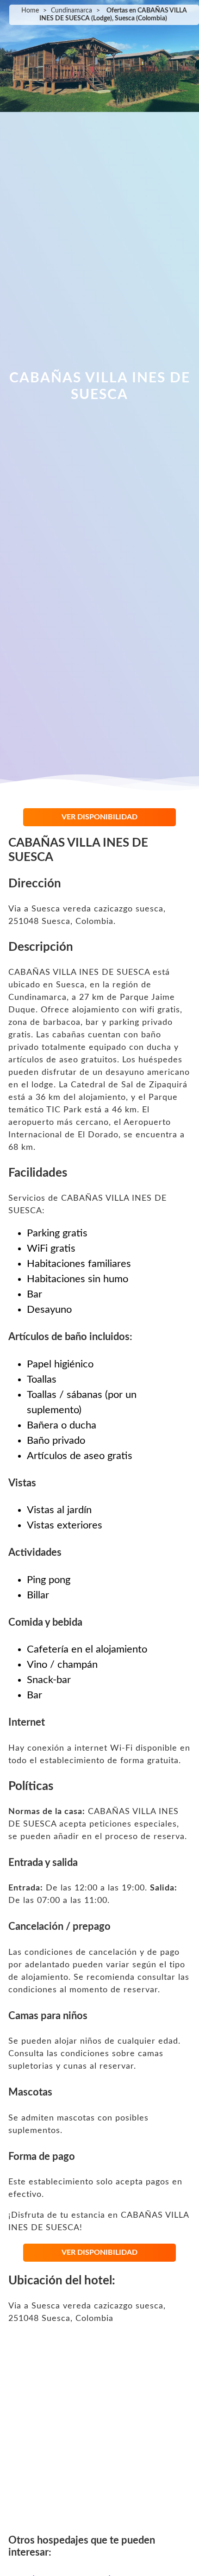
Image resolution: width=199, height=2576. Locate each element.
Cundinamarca (71, 10)
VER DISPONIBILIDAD (99, 817)
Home (30, 10)
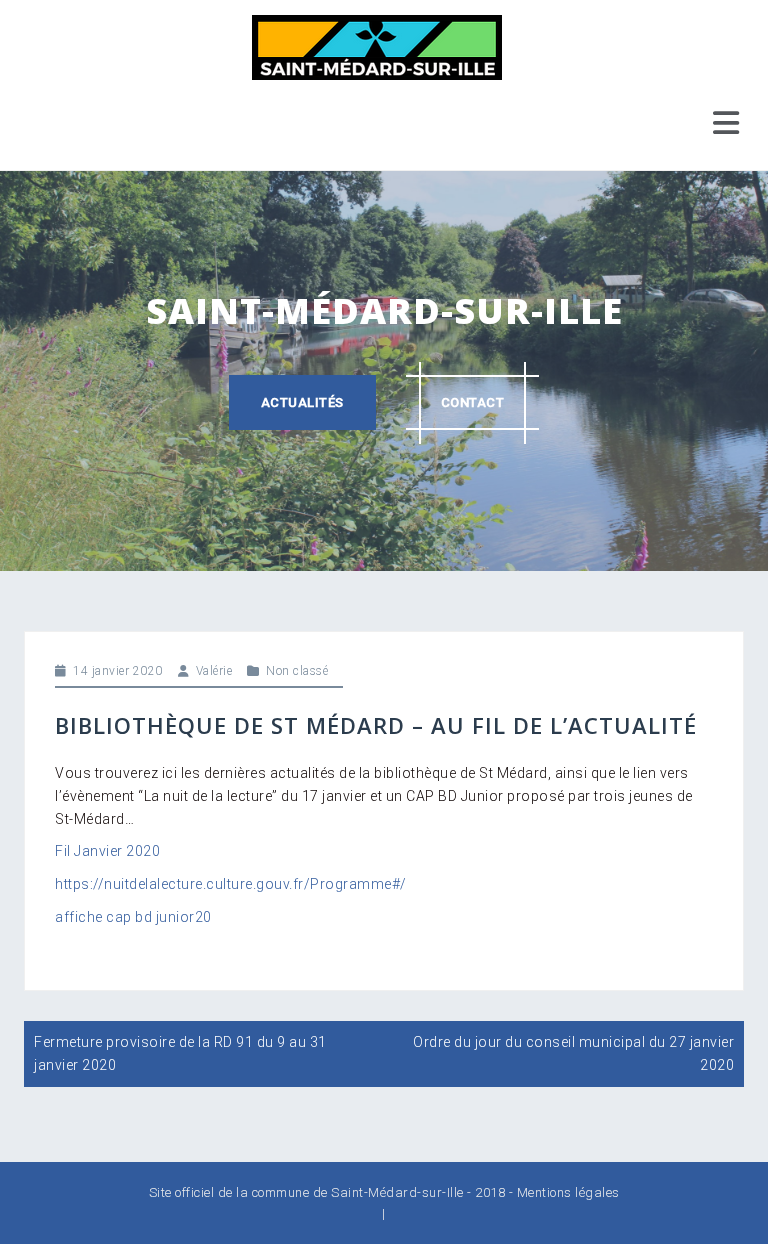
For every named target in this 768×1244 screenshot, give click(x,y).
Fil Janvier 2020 (107, 851)
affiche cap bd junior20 (133, 917)
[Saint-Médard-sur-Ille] (377, 46)
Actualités (302, 402)
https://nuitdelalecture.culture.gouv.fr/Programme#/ (231, 884)
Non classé (297, 671)
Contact (473, 402)
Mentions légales (568, 1192)
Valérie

☆ ☆ ☆ ☆

DESCRIPTION OF THE TASK:
Your task is to extract the lines running from the one with "Actualités (302, 402)" to the end of the material, inclusive, copying each exactly and adding nothing.

SOLUTION TO THE EXERCISE:
Actualités (302, 402)
https://nuitdelalecture.culture.gouv.fr/Programme#/ (231, 884)
Non classé (297, 671)
Contact (473, 402)
Mentions légales (568, 1192)
Valérie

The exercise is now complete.